В руке — бутылка пива. В наушниках, как всегда, «Ленинград»:
«Ты сегодня французской помадой напомадила губы свои…»
Отлил в «Макдональдсе». Вышел, присел на каменную скамеечку.
Был жаркий осенний день, но терпимо — без привычной душной влажности.
Напротив меня тянулись вверх строительные леса. Пахло ацетоном. Хрипло орал в наушниках Шнур. Голос его заглушали отбойные молотки: реконструкция зданий, вечная стройка и ремонт.
Здания на Нанкинлу высокие, темные. Идешь вроде бы по улице, но впечатление, что забрел в ущелье среди отвесных скал.
Гудя, тренькая и тесня толпу, проезжали машины-паровозики. Нанкинлу только условно можно назвать «пешеходной» — не вся она такая, только часть. А вообще просто спасу нет от этих «паровозиков».
В вагончиках-прицепах восседали утомленные туристы, в основном — китайцы в одинаковых белых или желтых бейсболках.
Рядом присели какие-то девчушки. Подергали меня за рукав.
Вытащил наушники. На автомате спросил по-русски: «Чего надо?»
«Хэлоу! Ве а ю фром?»
Было скучно. Не отмахнулся, как обычно. Решил поддержать беседу.
Поговорили по-английски о погоде, о Шанхае. О том, о сем. Вдруг слышу совершенно неожиданный вопрос. Не «как насчет пойти пройтись, погулять, попить чаю?» и не «умеешь ли ты есть палочками?».
Вопрос был такой: «А ю спешиал олимпиан?»
Безо всякой издевки, на полном серьезе меня спросили, не участник ли я Специальной Олимпиады для умственно неполноценных людей.
Обычно я к китайской непосредственности отношусь спокойно, но тут возмутился: «Это почему вы так решили?»
Девчонки беззаботно ответили: «Ну… ты похож на спортсмена».
Удивился еще пуще: «На специального?!»
Заминка. Переглянулись: «Ну, в общем, да. А что?»
Наверное, они были правы. Моя жизнь в Шанхае убедит кого угодно — перед вами законченный даун. Городской сумасшедший. Юродивый с перегаром. Вечно молодой, вечно пьяный.

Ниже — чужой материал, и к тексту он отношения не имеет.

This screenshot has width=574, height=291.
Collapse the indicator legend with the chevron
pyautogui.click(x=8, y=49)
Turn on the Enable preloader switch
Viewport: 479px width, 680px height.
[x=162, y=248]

Девчонки о моих подвигах не знали, но в силу профессии легко прочли по лицу: этот дядя — дебил, взять с него денег не получится.
Ушли, не попрощавшись.
Конечно, дядя — дебил.
Я вспоминаю о втором «фуфырике», спрятанном в кармане.

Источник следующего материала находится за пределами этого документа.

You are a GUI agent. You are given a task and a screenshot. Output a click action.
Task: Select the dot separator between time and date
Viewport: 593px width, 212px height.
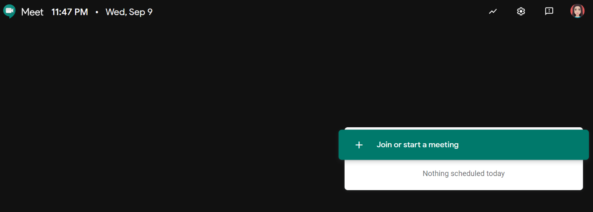pos(97,12)
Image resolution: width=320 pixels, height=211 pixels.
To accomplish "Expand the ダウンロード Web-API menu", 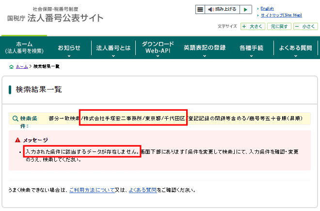I will 158,49.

Достаю, сворачиваю пробку.
Вкуса почти не чувствую, только щиплет язык слегка.
— Гуд? — спрашивает один из соотечественников.
Молча, киваю, предпочитая оставаться иностранцем.
Хотя куда лучше — быть идиотом. Это возвышенней.
Сейчас я настроен именно так: быть идиотом — благородно, жертвенно, почетно. И в то же время — исключительно выгодно и приятно.
Лицо мое сейчас, должно быть, выглядит благодушно-счастливым от грамотно сделанной алкогольной врезки. Главное теперь — не пугаться и не останавливаться, иначе срубит в самый неподходящий момент. Я уже просыпался то возле бамбуковых кустов у дома, то под сводом эстакады среди картонок, сломанных зонтиков и разодранных автомобильных кресел.
Слава богу, об этом никто не знает.
В голове, слегка онемевшей, точно по ней хорошенько вмазали доской, вяло, как пойманный карась в ведре, плавает слово «идиот».
Идиот, идиот.
Идиот…
Я люблю читать про идиотов. Особенно про ненастоящих, вымышленных. Мне нравится их придуманная жизнь. Она полна приключений, смысла, тайн и загадок. Идиотов — бумажных, литературных, обаятельных и счастливых — придумывают, как правило, тяжелобольные писатели. Припадочный Достоевский, распухший от пьянства Гашек…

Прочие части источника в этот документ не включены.